Why Teens Are So Self-Conscious

Why Teens Are So Self-Conscious

It's not teens' fault they're so worried about what others think about them: Their brains just might be that way, according to a small new study.

Researchers from Harvard University found that adolescents not only felt more embarrassed, but also had a peak of activation in the medial prefrontal cortex (a brain region that is known for developing later in life), as well as higher connectivity between this brain region and another region called the striatum, when they were put through a test where they were made to feel like they were being watched and socially evaluated.

The Psychological Science study included 69 people ranging in age from 8 to 23, who all underwent a social evaluation test with brain imaging. Researchers had the participants watch a screen telling them if a video camera put into an fMRI scanner was on, off, or "warming up." The participants were made to think that someone of their same age was on the other side of the camera watching them if the camera was on.
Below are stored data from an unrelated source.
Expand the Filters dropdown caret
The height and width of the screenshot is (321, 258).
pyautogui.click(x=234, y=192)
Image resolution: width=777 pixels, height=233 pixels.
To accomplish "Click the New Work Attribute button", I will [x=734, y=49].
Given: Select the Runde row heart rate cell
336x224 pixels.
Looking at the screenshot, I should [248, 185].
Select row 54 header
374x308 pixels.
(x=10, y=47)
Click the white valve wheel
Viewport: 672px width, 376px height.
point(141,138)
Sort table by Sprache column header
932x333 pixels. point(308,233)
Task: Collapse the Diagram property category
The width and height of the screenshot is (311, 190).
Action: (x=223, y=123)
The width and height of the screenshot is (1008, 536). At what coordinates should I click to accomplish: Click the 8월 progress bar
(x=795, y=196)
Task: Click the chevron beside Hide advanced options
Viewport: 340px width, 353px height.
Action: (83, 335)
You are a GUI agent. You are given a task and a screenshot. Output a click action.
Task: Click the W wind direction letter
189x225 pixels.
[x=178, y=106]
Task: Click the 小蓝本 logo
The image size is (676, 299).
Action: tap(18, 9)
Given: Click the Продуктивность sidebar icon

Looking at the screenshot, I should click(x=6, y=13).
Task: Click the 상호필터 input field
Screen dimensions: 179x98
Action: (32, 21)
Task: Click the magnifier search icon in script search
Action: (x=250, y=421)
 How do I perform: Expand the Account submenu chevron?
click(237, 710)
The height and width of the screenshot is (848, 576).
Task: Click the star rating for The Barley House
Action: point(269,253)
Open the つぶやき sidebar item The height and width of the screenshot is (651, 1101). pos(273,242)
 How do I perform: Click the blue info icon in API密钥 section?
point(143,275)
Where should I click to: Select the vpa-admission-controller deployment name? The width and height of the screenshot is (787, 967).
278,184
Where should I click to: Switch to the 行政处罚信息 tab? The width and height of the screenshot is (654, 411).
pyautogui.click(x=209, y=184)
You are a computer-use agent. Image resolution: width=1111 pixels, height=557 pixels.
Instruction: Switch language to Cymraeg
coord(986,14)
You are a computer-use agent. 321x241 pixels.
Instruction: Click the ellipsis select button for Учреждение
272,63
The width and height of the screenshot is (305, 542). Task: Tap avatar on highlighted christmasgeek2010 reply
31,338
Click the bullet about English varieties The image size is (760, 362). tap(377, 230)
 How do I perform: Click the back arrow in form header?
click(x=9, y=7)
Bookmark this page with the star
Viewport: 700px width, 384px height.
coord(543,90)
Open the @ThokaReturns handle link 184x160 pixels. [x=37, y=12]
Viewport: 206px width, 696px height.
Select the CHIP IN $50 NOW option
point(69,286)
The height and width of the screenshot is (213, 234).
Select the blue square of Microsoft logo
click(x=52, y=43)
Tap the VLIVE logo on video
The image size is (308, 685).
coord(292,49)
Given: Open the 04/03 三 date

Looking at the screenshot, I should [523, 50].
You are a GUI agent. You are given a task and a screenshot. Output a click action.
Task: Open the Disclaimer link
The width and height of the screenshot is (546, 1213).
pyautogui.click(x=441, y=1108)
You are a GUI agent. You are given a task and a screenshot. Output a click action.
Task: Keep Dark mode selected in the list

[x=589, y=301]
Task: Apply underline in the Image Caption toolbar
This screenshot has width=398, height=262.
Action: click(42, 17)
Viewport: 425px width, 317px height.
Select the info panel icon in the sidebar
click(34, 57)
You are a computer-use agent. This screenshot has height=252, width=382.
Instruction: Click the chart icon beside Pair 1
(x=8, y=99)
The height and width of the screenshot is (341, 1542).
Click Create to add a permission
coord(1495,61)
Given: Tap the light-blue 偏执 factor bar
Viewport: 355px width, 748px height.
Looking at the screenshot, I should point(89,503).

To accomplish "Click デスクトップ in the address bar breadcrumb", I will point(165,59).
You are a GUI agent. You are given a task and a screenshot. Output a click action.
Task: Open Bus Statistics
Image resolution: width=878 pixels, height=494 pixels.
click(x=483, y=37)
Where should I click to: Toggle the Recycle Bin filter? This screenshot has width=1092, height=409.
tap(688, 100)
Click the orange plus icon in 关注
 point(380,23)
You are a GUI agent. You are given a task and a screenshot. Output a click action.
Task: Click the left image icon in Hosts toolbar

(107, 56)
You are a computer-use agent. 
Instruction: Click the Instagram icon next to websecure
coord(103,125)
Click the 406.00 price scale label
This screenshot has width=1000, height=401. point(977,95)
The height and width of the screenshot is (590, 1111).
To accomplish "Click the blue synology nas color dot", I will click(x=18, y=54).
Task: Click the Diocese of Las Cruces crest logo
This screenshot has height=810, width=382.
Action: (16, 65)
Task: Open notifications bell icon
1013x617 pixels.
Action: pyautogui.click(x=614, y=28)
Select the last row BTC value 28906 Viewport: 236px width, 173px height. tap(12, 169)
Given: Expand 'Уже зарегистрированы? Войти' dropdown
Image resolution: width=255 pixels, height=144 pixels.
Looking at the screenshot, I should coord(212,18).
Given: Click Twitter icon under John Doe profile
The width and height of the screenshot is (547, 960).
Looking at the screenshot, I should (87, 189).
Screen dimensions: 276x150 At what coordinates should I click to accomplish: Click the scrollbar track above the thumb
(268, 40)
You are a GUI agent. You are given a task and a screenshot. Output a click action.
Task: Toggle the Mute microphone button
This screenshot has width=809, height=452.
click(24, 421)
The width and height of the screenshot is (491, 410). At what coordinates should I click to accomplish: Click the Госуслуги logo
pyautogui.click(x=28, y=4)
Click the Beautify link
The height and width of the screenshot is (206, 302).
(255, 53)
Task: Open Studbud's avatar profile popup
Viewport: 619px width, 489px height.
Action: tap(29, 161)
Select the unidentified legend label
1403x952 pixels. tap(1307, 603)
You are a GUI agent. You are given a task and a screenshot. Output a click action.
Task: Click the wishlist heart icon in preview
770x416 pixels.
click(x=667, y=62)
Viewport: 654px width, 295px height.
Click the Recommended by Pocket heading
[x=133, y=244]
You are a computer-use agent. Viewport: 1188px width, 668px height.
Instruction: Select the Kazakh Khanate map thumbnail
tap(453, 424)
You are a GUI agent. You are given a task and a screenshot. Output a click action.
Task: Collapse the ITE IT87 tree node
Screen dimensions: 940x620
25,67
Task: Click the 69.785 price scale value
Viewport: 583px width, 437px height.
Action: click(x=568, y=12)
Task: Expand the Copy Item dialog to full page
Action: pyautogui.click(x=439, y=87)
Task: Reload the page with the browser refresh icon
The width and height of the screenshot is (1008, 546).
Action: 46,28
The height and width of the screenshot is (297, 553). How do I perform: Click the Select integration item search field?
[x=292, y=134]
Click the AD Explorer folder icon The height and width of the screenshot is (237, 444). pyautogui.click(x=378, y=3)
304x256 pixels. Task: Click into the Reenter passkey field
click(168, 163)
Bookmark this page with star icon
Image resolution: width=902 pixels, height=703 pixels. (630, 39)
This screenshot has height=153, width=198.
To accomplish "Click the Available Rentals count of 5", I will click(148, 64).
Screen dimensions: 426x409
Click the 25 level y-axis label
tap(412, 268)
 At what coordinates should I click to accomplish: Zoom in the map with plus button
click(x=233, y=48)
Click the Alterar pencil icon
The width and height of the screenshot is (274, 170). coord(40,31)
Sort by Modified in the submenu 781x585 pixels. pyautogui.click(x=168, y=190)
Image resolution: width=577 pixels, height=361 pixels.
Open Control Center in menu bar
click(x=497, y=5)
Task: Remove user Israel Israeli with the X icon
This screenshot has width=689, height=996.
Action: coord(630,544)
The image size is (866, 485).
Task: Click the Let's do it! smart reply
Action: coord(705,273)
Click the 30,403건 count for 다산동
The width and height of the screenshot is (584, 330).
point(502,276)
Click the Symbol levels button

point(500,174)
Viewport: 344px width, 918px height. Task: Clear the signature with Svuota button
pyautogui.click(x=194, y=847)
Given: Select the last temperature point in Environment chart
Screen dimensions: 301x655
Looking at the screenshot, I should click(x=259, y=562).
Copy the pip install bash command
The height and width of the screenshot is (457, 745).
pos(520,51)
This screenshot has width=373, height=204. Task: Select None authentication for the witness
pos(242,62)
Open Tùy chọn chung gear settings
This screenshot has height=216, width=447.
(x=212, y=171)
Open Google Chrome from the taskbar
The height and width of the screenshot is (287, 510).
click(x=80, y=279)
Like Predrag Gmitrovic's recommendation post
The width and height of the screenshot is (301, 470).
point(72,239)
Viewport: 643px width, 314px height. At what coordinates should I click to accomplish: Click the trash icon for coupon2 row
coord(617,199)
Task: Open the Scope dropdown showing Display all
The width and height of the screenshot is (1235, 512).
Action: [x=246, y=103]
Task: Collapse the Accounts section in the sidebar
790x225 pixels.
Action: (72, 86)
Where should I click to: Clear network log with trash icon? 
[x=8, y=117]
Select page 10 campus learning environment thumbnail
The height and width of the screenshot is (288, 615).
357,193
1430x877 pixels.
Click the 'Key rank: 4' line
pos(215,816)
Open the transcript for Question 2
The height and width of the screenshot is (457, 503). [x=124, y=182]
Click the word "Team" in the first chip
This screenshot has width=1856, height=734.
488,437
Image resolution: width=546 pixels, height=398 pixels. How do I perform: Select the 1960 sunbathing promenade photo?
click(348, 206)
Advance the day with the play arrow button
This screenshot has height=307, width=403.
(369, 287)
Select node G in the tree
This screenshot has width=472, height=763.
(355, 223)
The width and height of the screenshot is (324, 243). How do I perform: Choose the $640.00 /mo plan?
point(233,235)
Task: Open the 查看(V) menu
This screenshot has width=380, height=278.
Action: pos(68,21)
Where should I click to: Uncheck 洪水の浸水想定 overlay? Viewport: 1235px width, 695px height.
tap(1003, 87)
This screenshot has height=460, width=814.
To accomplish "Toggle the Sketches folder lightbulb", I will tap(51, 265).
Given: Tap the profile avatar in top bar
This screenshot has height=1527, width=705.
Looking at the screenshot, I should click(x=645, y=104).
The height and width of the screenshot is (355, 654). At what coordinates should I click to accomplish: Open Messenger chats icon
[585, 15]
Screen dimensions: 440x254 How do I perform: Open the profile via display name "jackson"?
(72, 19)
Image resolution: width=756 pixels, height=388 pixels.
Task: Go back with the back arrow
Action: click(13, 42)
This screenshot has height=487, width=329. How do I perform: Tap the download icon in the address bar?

"Believing that a peer was actively watching them was sufficient to induce self-conscious emotion that rose in magnitude from childhood to adolescence and partially subsided into adulthood," the researchers found, in addition to the heightened activation in the particular brain regions among the adolescents.

The findings identify "adolescence as a unique period of the lifespan in which self-conscious emotion, physiological reactivity, and activity in specific brain areas converge and peak in response to being evaluated by others," study researcher Leah Somerville, a psychological scientist at the university, said in a statement.